■ Exercise requirements ■
Return each line of the listing below that contains the string "column". The match is case-sensitive.

____ Input rows

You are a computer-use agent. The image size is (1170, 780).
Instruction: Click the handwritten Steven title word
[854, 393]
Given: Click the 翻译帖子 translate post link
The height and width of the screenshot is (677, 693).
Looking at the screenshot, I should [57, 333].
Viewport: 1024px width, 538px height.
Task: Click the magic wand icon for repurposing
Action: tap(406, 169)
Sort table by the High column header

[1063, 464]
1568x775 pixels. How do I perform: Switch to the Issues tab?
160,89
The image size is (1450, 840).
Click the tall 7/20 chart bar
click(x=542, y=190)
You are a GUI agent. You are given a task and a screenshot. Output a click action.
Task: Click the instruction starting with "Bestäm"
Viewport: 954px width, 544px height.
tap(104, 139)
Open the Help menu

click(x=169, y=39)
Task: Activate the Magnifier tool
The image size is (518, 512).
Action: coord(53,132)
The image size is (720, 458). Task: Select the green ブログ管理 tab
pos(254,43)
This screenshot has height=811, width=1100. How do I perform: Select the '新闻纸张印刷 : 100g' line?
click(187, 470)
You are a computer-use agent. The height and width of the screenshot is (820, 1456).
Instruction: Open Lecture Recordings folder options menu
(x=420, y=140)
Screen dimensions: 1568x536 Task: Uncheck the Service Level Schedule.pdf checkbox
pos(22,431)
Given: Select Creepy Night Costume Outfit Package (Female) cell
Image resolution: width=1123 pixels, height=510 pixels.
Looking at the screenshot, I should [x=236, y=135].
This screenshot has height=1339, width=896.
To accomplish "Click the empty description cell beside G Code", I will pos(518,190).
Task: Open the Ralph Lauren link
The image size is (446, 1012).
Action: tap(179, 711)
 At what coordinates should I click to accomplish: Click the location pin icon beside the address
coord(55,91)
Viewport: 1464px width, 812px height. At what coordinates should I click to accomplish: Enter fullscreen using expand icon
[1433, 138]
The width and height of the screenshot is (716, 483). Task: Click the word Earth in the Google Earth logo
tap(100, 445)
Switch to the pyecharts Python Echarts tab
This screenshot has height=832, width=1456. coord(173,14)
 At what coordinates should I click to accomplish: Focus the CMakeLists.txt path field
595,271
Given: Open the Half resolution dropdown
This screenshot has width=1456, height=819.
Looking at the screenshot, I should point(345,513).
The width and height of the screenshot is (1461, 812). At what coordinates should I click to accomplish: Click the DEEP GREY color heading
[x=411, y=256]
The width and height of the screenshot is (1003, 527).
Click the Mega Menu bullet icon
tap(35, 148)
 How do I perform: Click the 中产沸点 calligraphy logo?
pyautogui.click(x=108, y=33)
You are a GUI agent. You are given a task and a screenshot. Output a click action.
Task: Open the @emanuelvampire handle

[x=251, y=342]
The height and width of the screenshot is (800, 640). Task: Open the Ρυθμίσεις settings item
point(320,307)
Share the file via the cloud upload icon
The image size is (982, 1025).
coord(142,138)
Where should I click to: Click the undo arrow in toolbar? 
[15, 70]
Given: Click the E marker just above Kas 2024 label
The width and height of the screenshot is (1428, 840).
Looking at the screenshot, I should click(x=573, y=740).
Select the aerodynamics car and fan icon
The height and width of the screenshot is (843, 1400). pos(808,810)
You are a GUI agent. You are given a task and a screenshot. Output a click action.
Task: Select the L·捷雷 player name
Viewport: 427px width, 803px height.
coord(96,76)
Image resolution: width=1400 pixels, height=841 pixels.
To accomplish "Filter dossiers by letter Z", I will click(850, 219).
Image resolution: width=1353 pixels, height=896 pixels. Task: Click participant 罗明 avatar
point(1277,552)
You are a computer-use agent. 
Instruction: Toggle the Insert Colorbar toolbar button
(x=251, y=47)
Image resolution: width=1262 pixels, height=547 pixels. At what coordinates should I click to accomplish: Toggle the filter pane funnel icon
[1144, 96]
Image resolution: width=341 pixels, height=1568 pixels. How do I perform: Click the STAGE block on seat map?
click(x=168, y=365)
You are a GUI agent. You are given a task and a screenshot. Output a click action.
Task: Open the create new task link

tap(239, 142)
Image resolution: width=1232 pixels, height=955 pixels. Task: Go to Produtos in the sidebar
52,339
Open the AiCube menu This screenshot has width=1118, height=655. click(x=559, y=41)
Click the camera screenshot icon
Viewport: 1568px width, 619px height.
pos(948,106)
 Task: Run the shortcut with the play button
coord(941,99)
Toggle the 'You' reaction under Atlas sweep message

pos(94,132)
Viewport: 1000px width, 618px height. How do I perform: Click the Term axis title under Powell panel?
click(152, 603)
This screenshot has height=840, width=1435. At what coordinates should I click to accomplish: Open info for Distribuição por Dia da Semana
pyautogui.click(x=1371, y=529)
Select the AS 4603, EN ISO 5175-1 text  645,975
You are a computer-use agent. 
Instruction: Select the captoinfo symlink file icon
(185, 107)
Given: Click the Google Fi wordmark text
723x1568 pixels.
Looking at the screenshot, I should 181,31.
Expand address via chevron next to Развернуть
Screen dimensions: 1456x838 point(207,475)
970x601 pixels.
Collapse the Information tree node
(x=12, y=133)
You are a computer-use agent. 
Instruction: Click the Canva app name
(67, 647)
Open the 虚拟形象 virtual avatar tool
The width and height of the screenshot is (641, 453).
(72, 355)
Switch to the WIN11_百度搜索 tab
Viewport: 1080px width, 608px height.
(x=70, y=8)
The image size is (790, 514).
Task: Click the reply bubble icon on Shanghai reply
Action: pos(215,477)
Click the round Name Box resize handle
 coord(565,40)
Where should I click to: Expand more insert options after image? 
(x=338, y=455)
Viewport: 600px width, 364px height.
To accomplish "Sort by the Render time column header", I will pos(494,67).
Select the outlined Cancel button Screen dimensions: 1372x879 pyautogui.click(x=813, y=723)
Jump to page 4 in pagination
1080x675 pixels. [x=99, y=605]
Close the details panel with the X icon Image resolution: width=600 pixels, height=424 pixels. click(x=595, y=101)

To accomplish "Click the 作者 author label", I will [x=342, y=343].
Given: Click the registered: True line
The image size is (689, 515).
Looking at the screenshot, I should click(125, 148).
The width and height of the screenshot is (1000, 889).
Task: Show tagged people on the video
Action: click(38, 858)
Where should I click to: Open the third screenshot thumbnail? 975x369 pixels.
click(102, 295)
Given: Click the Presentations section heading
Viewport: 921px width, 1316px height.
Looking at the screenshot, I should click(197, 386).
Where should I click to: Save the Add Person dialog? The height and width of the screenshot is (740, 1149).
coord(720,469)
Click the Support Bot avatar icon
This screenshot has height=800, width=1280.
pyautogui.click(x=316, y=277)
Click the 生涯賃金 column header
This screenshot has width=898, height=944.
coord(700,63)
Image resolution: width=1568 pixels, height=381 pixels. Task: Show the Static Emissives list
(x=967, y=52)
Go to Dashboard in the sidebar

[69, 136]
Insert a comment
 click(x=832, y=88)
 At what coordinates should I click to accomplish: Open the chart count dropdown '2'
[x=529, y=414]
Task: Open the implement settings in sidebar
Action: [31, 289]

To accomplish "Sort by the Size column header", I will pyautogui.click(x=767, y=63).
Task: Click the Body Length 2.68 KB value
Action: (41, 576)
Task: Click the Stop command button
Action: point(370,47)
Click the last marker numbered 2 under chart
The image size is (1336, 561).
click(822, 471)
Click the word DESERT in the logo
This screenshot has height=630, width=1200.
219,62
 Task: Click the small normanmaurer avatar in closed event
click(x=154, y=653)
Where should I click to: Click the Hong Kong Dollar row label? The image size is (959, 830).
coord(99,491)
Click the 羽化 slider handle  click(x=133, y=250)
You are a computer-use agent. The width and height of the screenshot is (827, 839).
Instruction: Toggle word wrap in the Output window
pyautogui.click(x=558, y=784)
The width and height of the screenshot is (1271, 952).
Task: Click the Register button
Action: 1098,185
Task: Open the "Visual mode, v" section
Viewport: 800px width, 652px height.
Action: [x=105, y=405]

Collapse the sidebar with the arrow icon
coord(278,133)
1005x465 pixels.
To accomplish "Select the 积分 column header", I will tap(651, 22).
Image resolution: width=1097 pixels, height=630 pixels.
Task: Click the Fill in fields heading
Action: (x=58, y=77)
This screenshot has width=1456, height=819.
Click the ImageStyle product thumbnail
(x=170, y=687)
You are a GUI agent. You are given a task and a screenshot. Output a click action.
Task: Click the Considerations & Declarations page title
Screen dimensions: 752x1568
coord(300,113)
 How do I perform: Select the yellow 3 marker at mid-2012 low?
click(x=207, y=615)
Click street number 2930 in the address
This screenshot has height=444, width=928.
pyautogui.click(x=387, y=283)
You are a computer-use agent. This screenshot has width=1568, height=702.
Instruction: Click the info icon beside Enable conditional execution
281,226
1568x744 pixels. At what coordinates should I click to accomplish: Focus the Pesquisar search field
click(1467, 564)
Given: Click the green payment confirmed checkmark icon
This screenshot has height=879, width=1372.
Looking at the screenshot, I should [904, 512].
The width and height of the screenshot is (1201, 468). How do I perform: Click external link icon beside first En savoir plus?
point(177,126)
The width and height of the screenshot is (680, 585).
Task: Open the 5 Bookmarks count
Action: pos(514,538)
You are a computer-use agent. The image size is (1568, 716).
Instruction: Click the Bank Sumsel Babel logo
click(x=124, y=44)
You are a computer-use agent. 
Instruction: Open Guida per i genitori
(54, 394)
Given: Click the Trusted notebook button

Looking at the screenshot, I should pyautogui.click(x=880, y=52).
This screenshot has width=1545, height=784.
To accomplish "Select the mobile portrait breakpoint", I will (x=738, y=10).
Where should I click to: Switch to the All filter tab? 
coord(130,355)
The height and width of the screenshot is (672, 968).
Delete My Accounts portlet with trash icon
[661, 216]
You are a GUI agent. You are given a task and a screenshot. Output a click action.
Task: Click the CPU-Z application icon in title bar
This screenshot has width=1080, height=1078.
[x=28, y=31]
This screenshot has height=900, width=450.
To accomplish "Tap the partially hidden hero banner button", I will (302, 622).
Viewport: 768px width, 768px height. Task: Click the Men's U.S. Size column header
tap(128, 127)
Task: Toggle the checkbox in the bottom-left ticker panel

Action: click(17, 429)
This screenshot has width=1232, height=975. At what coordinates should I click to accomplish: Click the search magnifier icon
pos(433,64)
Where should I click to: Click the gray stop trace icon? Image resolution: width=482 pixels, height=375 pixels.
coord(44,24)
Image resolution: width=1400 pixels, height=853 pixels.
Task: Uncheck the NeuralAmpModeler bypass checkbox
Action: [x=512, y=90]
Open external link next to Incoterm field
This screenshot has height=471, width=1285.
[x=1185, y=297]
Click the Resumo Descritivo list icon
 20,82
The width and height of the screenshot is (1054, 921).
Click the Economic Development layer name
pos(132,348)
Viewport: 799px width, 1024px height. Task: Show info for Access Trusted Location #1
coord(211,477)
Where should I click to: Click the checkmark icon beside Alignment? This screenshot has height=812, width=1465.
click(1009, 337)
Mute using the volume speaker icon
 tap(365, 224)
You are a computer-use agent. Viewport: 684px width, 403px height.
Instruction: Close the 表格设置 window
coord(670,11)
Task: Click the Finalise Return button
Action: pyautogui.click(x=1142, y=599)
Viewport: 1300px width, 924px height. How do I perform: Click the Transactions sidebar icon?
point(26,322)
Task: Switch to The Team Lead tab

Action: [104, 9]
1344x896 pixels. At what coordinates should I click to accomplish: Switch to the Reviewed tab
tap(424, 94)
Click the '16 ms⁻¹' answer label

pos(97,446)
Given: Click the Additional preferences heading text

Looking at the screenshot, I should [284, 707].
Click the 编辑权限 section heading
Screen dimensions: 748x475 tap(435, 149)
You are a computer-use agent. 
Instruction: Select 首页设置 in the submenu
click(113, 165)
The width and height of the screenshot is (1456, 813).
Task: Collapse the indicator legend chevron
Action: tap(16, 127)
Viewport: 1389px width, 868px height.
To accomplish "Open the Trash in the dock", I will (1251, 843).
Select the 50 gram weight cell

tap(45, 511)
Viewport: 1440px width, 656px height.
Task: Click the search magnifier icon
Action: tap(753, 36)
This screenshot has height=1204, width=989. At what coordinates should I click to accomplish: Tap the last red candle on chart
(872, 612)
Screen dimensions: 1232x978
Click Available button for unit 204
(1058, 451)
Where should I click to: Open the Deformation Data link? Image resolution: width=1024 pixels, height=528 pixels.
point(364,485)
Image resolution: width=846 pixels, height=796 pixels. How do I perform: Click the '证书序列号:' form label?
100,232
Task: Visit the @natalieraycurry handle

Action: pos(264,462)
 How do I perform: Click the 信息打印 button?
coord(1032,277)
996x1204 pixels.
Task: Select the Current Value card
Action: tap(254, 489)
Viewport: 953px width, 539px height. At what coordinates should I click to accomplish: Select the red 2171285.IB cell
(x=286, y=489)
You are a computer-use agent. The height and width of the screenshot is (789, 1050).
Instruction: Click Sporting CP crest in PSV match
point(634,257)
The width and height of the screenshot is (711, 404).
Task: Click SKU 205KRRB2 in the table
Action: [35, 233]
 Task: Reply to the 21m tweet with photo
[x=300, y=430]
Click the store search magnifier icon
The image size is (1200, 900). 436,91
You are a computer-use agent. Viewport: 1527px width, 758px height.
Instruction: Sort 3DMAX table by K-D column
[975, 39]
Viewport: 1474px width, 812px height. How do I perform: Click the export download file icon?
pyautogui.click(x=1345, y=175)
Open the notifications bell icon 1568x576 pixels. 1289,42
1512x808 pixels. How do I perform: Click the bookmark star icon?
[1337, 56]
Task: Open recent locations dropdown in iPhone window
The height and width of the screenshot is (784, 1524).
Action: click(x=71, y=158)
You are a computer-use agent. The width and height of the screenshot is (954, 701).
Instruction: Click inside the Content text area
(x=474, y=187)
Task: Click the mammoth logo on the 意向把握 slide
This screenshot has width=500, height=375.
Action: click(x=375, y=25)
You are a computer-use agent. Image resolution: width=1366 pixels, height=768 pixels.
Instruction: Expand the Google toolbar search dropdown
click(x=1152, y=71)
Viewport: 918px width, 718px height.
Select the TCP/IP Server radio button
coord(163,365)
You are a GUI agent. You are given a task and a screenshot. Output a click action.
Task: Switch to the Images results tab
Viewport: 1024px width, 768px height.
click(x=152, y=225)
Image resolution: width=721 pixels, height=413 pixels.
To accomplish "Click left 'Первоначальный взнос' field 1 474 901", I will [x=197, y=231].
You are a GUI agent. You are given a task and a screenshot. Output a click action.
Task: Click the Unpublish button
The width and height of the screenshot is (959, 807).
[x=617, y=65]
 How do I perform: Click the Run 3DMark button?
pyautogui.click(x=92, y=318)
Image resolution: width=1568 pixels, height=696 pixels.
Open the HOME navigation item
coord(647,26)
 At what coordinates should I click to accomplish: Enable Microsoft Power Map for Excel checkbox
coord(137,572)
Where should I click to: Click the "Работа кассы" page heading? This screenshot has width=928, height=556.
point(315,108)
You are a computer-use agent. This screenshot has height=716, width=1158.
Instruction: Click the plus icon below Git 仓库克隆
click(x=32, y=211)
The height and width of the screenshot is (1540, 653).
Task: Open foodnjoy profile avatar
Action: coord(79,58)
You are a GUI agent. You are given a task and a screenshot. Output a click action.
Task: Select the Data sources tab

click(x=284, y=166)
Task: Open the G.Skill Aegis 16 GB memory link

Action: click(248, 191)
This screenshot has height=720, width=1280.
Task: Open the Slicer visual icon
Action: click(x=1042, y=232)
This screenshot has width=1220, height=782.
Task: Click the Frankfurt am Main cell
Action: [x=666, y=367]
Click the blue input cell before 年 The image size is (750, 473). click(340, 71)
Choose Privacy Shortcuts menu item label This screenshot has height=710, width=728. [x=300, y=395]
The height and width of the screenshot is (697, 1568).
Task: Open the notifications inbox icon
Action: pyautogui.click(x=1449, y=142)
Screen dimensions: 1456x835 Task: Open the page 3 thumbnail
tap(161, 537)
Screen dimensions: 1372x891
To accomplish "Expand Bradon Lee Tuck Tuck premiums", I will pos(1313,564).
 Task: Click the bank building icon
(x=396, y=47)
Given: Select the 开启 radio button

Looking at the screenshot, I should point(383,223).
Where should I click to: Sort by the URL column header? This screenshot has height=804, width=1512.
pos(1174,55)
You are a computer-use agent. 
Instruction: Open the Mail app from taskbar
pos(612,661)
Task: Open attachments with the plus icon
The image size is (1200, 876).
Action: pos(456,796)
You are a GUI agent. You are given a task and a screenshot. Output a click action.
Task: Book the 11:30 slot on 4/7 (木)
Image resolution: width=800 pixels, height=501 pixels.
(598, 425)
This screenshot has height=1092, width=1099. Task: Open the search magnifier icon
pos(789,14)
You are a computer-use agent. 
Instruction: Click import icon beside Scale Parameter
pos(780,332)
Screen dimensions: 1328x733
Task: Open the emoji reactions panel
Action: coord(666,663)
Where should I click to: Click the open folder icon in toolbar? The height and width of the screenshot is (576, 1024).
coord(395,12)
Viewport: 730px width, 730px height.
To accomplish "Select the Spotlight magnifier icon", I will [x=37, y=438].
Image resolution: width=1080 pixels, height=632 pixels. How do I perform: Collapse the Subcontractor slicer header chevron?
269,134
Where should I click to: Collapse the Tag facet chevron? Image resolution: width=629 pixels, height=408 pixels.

________

■ Response to this exercise ■
Sort table by the High column header
To accomplish "Sort by the Render time column header", I will pos(494,67).
Click the 生涯賃金 column header
To accomplish "Sort by the Size column header", I will pyautogui.click(x=767, y=63).
To accomplish "Select the 积分 column header", I will tap(651, 22).
Viewport: 768px width, 768px height. Task: Click the Men's U.S. Size column header
Instruction: Sort 3DMAX table by K-D column
Where should I click to: Sort by the URL column header? This screenshot has height=804, width=1512.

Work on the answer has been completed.